Tuesday, 20 October 2009

The Number 36 Route


Monday 19 October 2009
Queen's Park Station to New Cross Gate
Just writing the start and finish of the journey reminds us how amazing the London buses are: all that, from North West to South East, in just 75 minutes!

Mary, Linda and I met at Queen's Park Station, having taken the Bakerloo Line, and walked round into Claremont Street to ensure that we started at the very beginning, although the driver would have preferred to pick us up round the corner. There was also a brief loo stop, but we were off by 10.45, through the attractive terraces of Carlton Vale, to leave Brent and enter Westminster, possibly the oddest London borough, in that it encompasses the really extremely posh, the deprived, and everything in between. Our busy bus shared the route for a while with the 31. There was an excellent pedestrian area where Elgin Avenue approaches the Harrow Road (permeable, as we cyclists like to note) and then we swept past the Science Photo Library well known to Andrew and other science authors. Over the canal and past the new Westminster Academy, and we were down to Royal Oak Station and into Paddington.

We all know how Linda feels about the Edgware Road, but we enjoyed the many Arab shops and eateries, before sweeping (well, not too slowly) round Marble Arch and down Park Lane, where the Westminster gardeners were putting in the winter bedding plants. As we rounded Hyde Park Corner, we spotted the Duck Tour, which has been a feature of many of our journeys, and I drew attention to the Commonwealth Gates and the particular memorial to Commonwealth holders of the VC and GC. I can't find a decent website to link to, so you need to go and look for youselves.
On down to Victoria, less held up than we had been expecting, and Vauxhall Bridge Road, to enter the striking bus station and pass Vauxhall City Farm. Then on past the Brit Oval and a blue plaque for Monty and down into Kennington, with its masses of Public Housing blocks reminding us of the need for speedy reconstruction in the 1940s and 50s. Linda has commented on Camberwell Green before, so I will simply note the wide range of places of worship around here.
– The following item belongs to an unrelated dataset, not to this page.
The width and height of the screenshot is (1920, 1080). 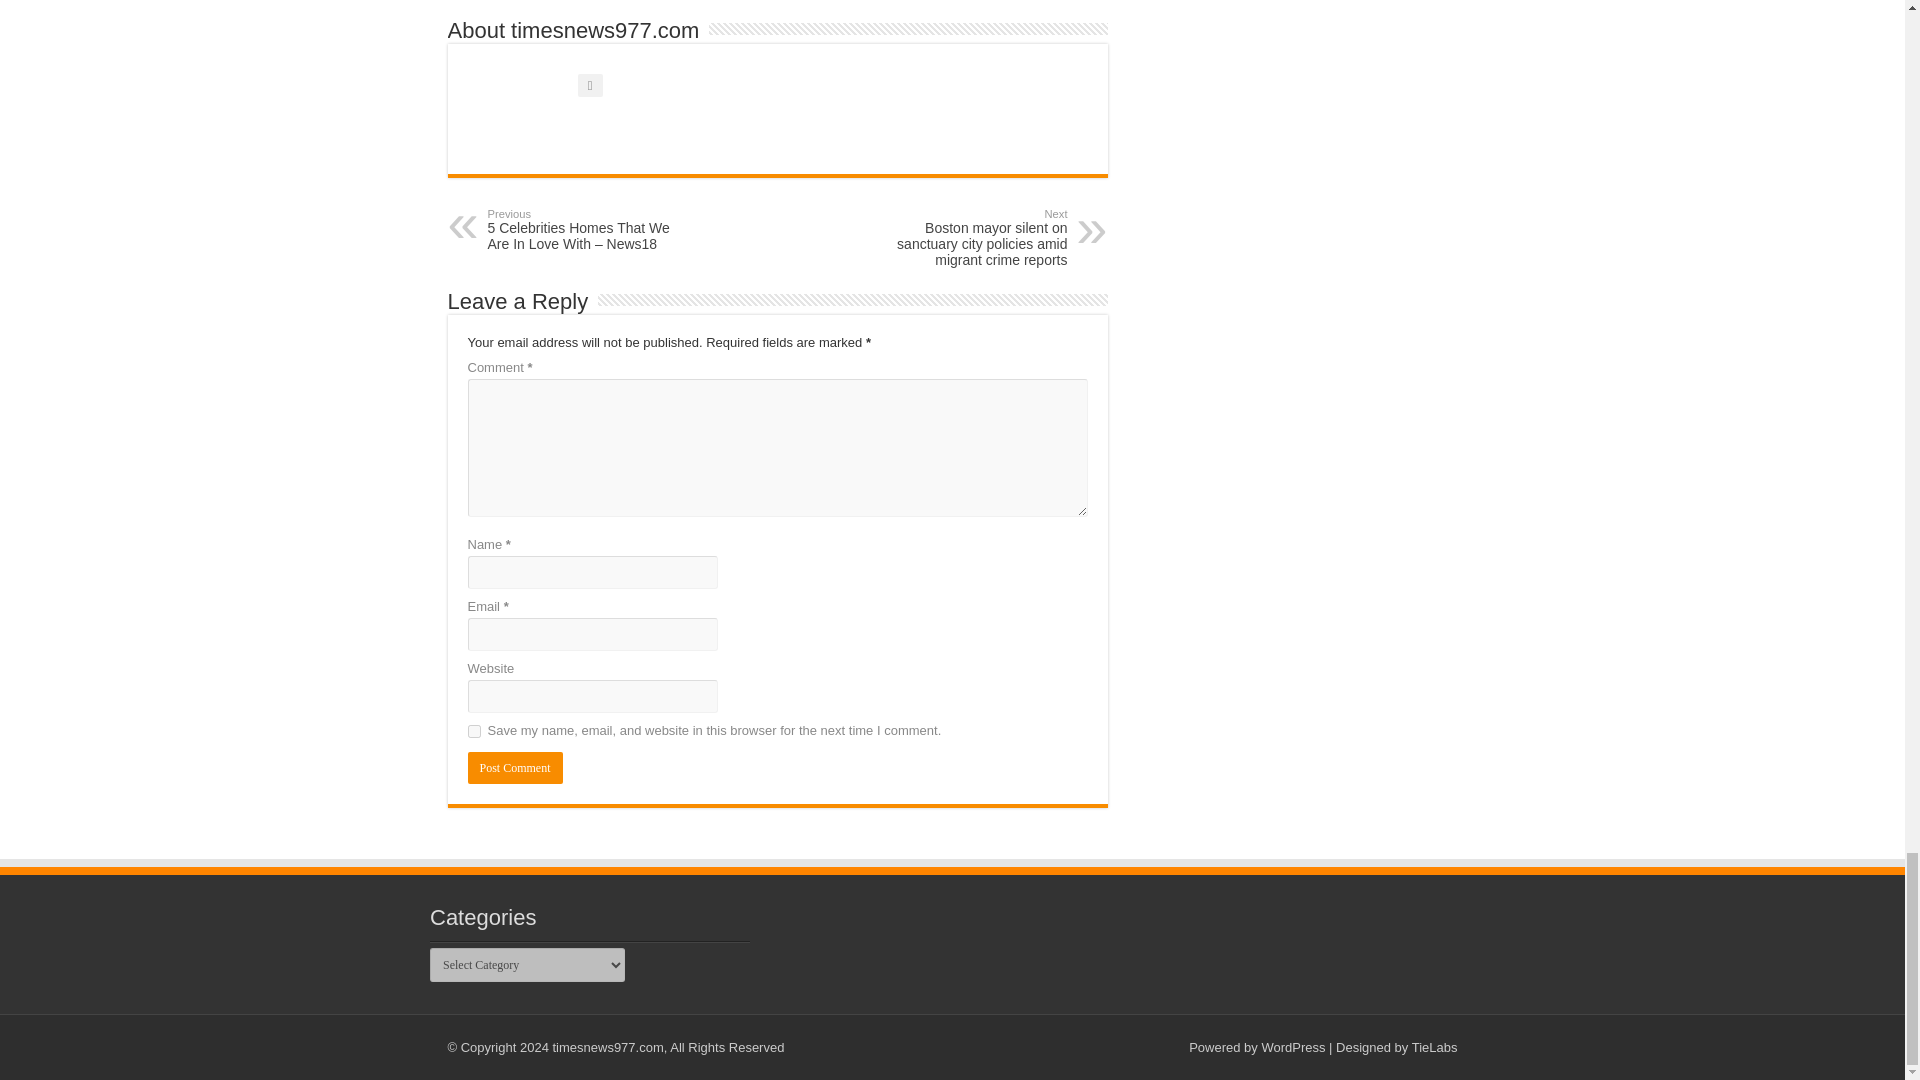 I want to click on Post Comment, so click(x=515, y=768).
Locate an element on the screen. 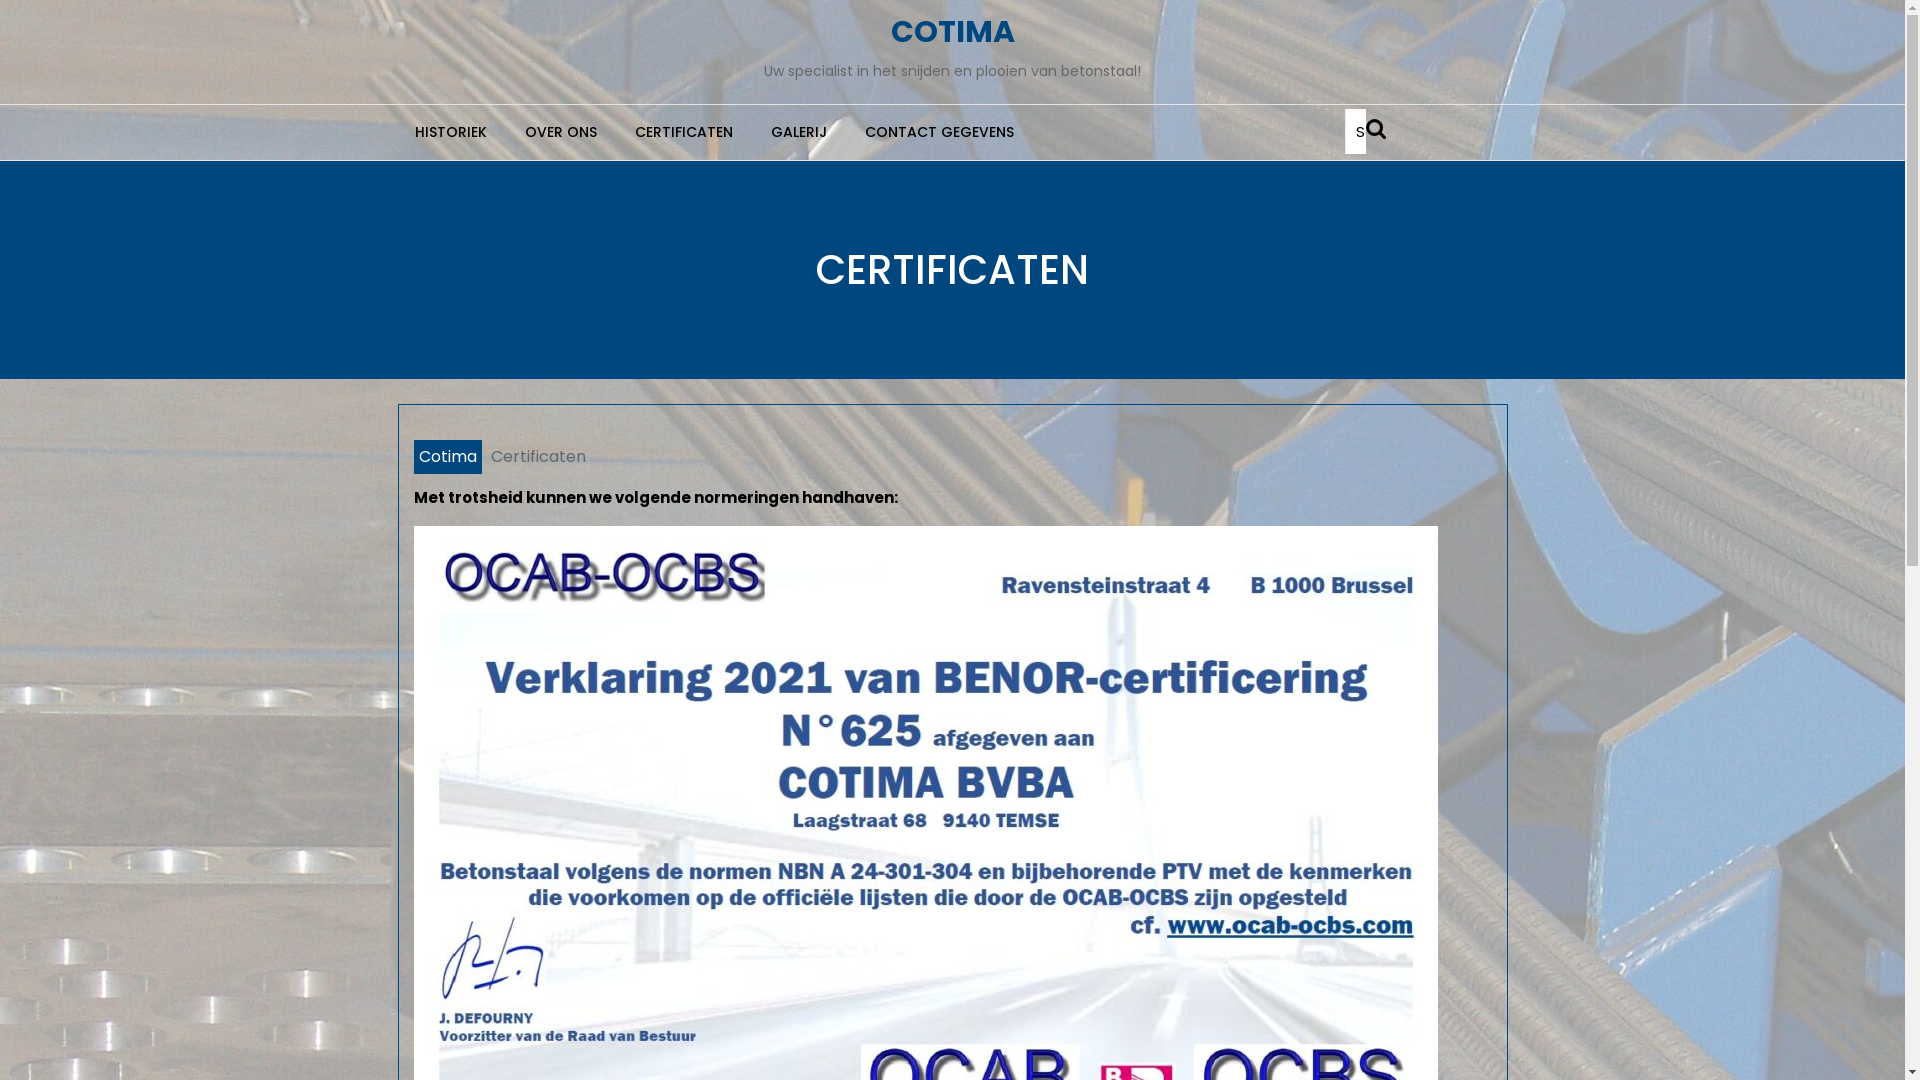 This screenshot has height=1080, width=1920. OVER ONS is located at coordinates (561, 132).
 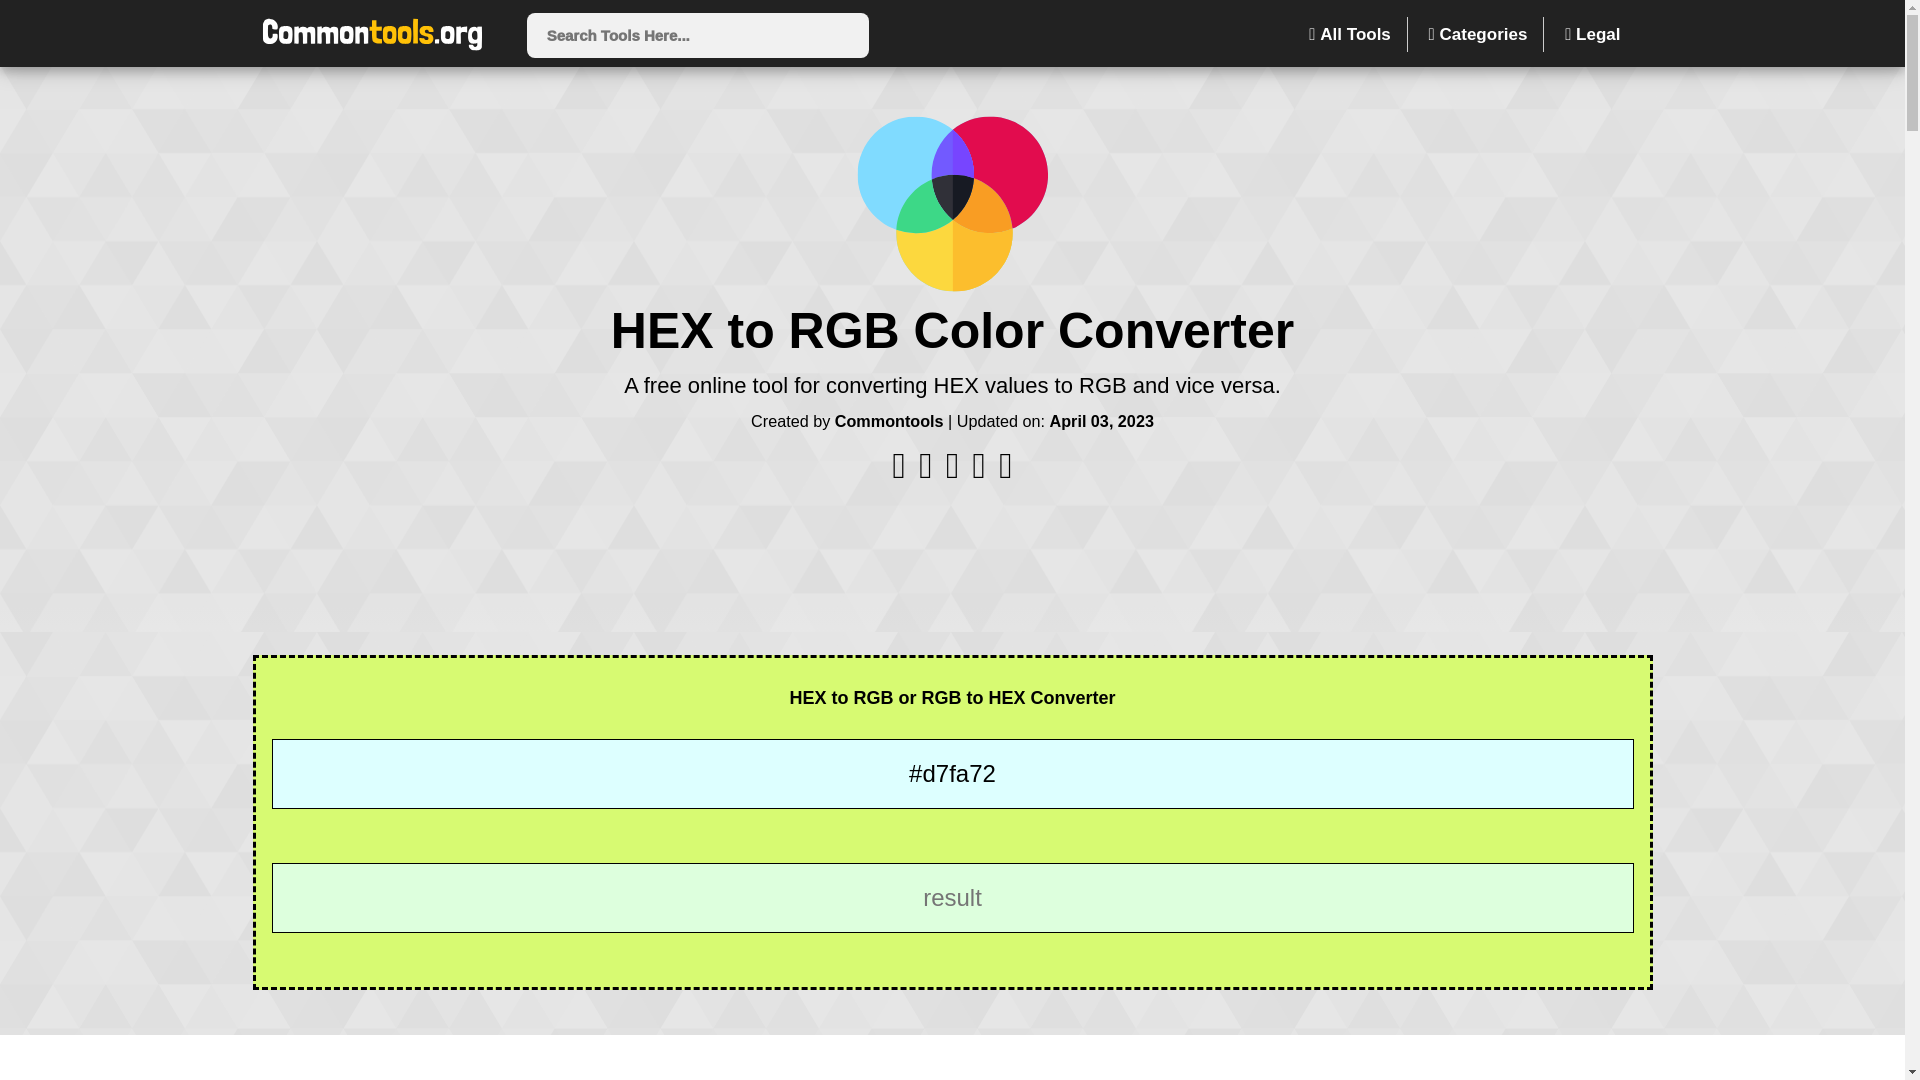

There proved to be a wealth of plaques along the road through Peckham and on to New Cross, including those for Oliver Goldsmith, Barnes Wallis, John Tallis , Harold Moody and the Founders of the Pioneer Health Clinic of the 1930s. Bus travel is indeed an education in itself.

Terminating at New Cross Bus Garage at about 12.00, we felt we had had a very varied trip, geographically, socially and historically.